▶ **WORK INSTRUCTION**
All lines from the one containing "Instruction: Toggle the" through the end of the data below must be reproduced exactly, and no others.
══ EXTRACTED ENTRIES
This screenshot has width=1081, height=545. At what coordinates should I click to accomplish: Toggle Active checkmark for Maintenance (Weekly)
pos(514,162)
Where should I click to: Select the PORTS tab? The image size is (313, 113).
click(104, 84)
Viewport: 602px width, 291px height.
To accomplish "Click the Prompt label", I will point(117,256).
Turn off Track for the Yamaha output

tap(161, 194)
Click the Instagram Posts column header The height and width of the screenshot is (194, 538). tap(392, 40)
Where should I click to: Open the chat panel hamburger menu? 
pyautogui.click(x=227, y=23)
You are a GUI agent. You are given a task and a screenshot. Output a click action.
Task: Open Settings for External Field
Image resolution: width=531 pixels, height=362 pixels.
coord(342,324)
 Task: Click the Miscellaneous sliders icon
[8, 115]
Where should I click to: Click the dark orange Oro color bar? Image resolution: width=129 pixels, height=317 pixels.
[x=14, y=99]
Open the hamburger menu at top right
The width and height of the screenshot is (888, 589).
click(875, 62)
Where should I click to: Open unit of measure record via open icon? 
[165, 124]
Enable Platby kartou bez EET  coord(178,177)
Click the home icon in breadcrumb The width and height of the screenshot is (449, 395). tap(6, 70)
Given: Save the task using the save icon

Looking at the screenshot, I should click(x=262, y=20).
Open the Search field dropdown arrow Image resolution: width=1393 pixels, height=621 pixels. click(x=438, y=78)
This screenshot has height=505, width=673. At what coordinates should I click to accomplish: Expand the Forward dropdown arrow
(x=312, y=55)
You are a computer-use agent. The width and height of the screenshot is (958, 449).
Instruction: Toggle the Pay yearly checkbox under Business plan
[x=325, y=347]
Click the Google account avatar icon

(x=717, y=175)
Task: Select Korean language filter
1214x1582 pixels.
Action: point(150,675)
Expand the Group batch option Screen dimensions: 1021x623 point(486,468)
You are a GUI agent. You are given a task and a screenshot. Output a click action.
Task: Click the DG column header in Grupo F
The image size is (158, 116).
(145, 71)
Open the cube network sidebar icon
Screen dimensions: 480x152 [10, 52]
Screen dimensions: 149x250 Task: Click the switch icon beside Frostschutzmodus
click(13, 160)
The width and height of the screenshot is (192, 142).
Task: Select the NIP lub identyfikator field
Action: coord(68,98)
════
▶ **RESULT OF THIS EXERCISE**
Instruction: Toggle the Pay yearly checkbox under Business plan
[x=325, y=347]
Click the Google account avatar icon

(x=717, y=175)
Task: Select Korean language filter
1214x1582 pixels.
Action: point(150,675)
Expand the Group batch option Screen dimensions: 1021x623 point(486,468)
You are a GUI agent. You are given a task and a screenshot. Output a click action.
Task: Click the DG column header in Grupo F
The image size is (158, 116).
(145, 71)
Open the cube network sidebar icon
Screen dimensions: 480x152 [10, 52]
Screen dimensions: 149x250 Task: Click the switch icon beside Frostschutzmodus
click(13, 160)
The width and height of the screenshot is (192, 142).
Task: Select the NIP lub identyfikator field
Action: coord(68,98)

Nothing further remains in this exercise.